Dalam konteks ini, pengawasan pemanfaatan ruang berbasis GIS menjadi kunci
dalam menjaga keberlanjutan lingkungan dan pengelolaan sumber daya alam.
Teknologi GIS memungkinkan pemantauan yang akurat dan real-time terhadap
perubahan dalam tata guna lahan, pemantauan kualitas air dan udara, serta analisis
risiko bencana. Dengan demikian, penerapan SIG dapat membantu pemerintah dan
pemangku kepentingan untuk membuat keputusan yang lebih baik dalam menjaga
dan meningkatkan keberlanjutan lingkungan serta pengelolaan sumber daya alam di
wilayah perkotaan dan pedesaan.

BAB III
KESIMPULAN

Untuk mengatasi masalah yang diakibatkan oleh kurangnya pengawasan


pemanfaatan ruang, diperlukan strategi yang terintegrasi. Hal ini mencakup
pengembangan rencana tata ruang yang komprehensif, penegakan hukum yang
ketat terhadap perubahan tata guna lahan ilegal, dan upaya perlindungan habitat
alam seperti hutan dan hutan mangrove. Selain itu, manajemen limbah yang ramah
lingkungan, pengelolaan sumber daya air yang berkelanjutan, serta penilaian risiko
bencana dengan pemetaan GIS harus menjadi bagian dari solusi.

Kerjasama antara pemerintah, pengembang, dan masyarakat dalam mengikuti


rencana tata ruang yang ada juga penting, sambil memanfaatkan teknologi GIS
untuk pemantauan dan perencanaan yang lebih efektif. Edukasi masyarakat tentang
pentingnya pengelolaan lahan yang berkelanjutan juga harus ditingkatkan dalam
rangka menciptakan kesadaran dan dukungan untuk praktik yang berkelanjutan.
Dengan pendekatan holistik ini, masalah yang timbul dari kurangnya pengawasan
pemanfaatan ruang dapat diatasi, dan keberlanjutan lingkungan serta pengelolaan
sumber daya alam dapat ditingkatkan.
Penggunaan teknologi GIS juga memainkan peran yang krusial dalam semua
tahap solusi ini. Dengan GIS, pemantauan, pemetaan, dan analisis data geospasial
dapat dilakukan dengan lebih efisien dan akurat. Ini memungkinkan pengawasan
yang lebih baik terhadap perubahan tata guna lahan secara real-time, identifikasi
daerah rawan bencana, serta pemantauan kualitas dan kuantitas sumber daya alam
seperti air dan hutan.

Pentingnya pendekatan berkelanjutan dalam pengelolaan tata guna lahan tidak


hanya mencakup perlindungan lingkungan alam, tetapi juga menghormati hak-hak
dan kebutuhan masyarakat lokal.

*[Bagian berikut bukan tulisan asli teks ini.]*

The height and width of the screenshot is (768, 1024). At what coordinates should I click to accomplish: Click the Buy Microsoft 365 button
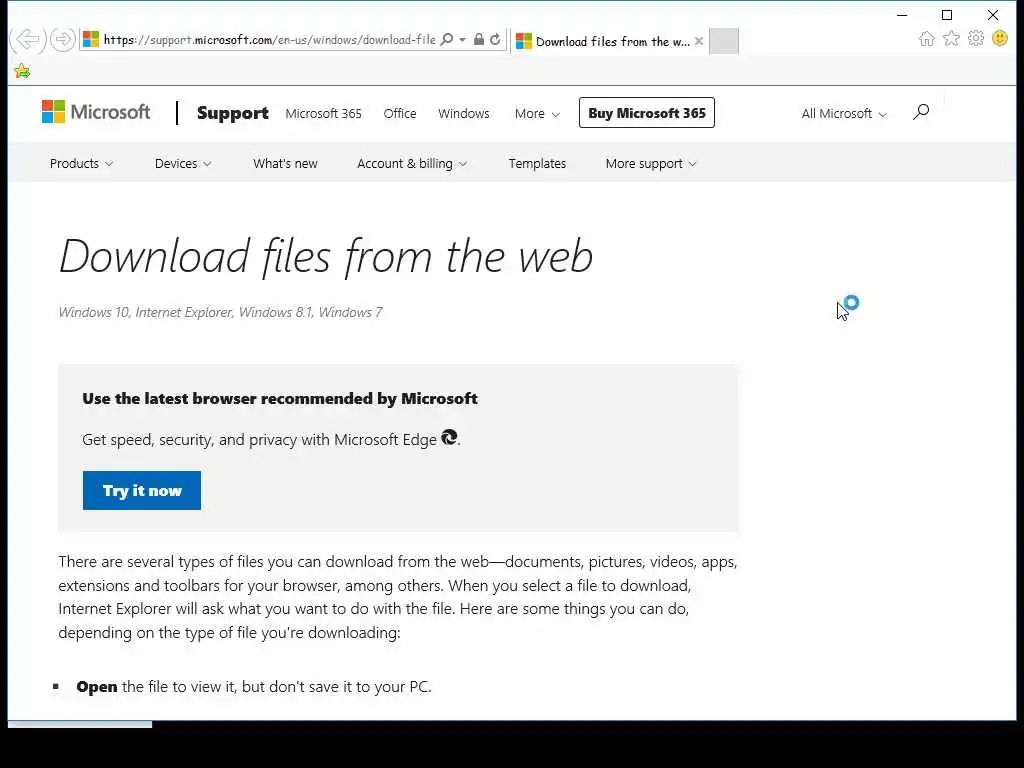tap(647, 113)
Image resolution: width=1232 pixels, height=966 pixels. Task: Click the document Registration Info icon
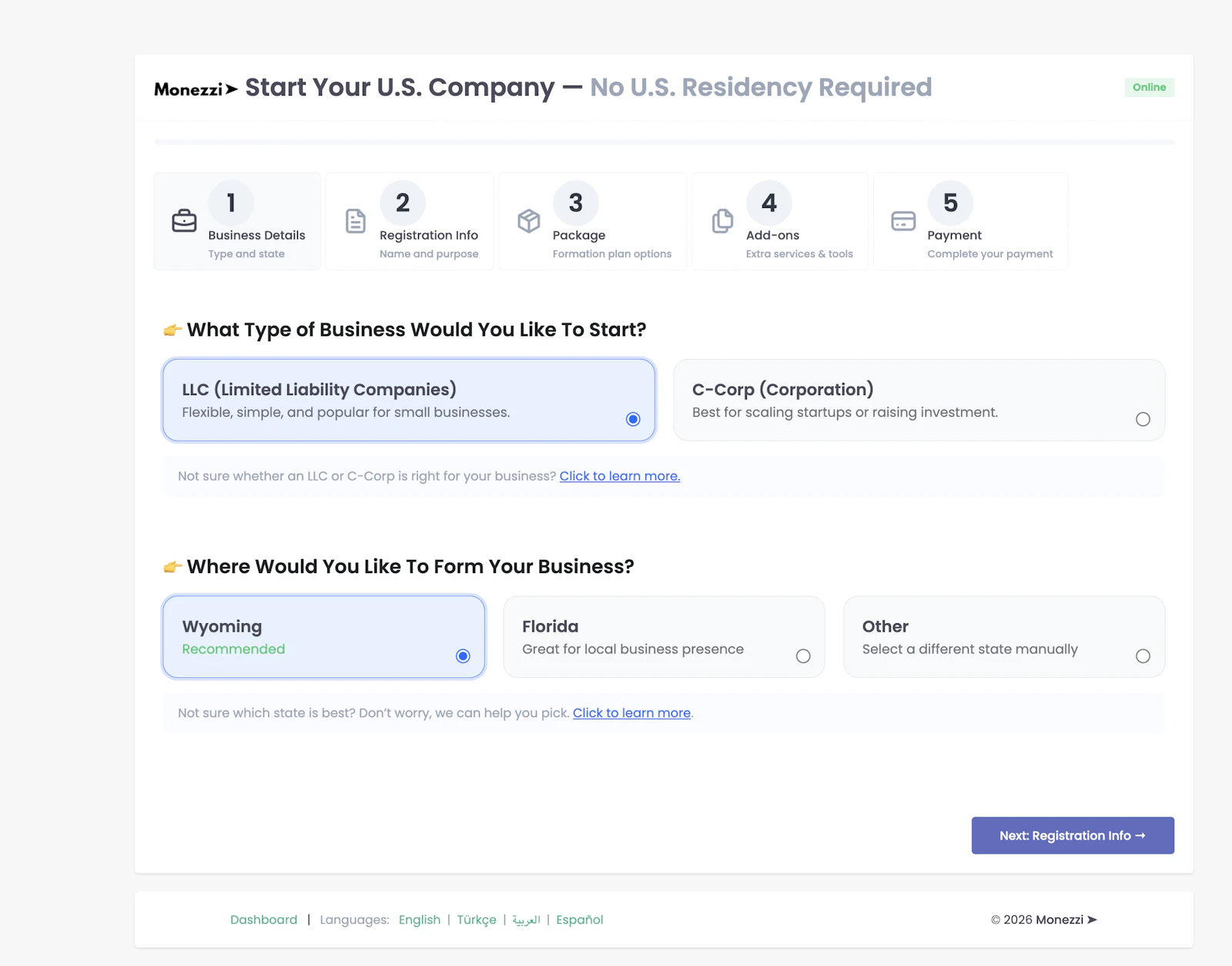tap(355, 221)
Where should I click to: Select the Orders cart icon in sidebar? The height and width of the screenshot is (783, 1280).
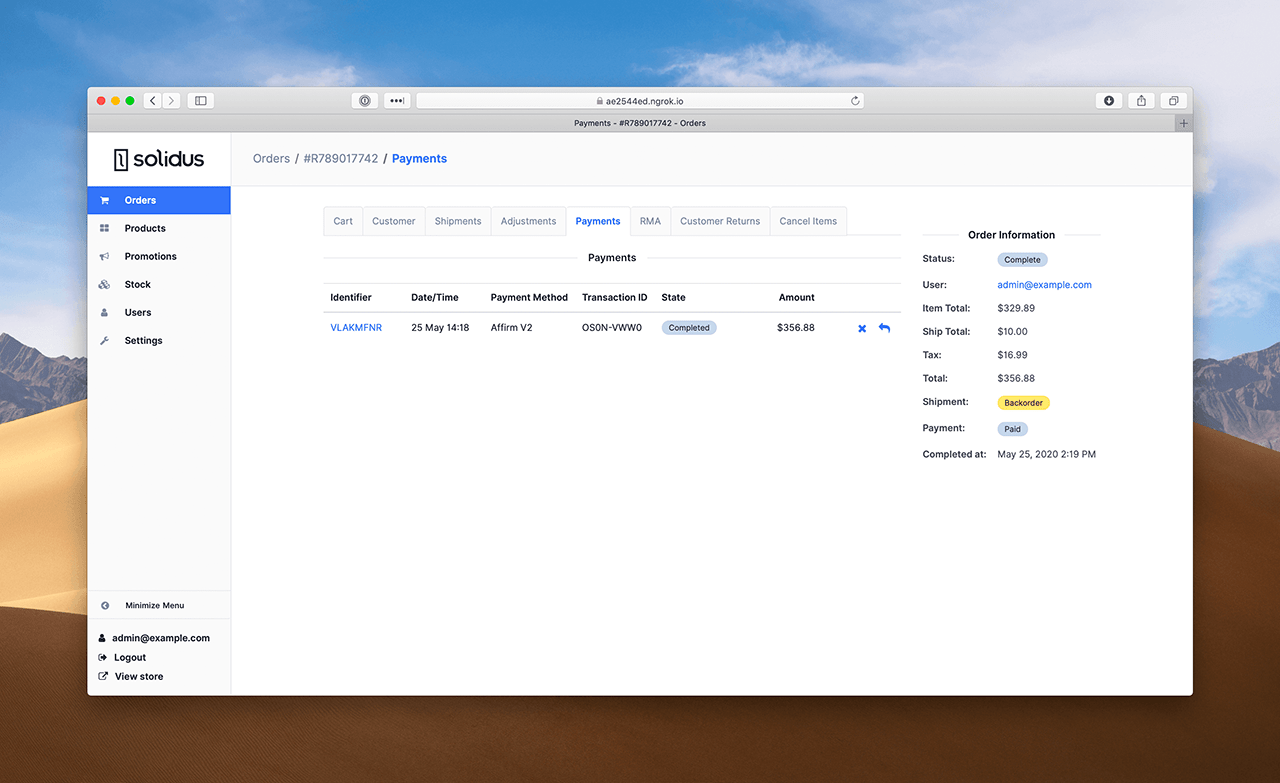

Dengan melibatkan masyarakat dalam proses
pengambilan keputusan dan memberikan edukasi tentang dampak dari perubahan
tata guna lahan, solusi yang diimplementasikan akan lebih berkelanjutan dan
diterima secara luas. Selain itu, penegakan hukum yang ketat terhadap pelanggaran
tata guna lahan yang merugikan lingkungan dan masyarakat perlu diintensifkan. Ini
mencakup pemberian sanksi kepada mereka yang secara ilegal mengubah
penggunaan lahan atau mencemari lingkungan.

Dengan pendekatan ini, diharapkan bahwa perubahan tata guna lahan yang tidak
terkendali, kehilangan habitat alam, pencemaran lingkungan, krisis air bersih, dan
masalah lainnya dapat diatasi secara lebih efektif. Ini akan mendukung upaya
menuju tata guna lahan yang lebih berkelanjutan, lingkungan yang lebih sehat, dan
pengelolaan sumber daya alam yang lebih bijaksana.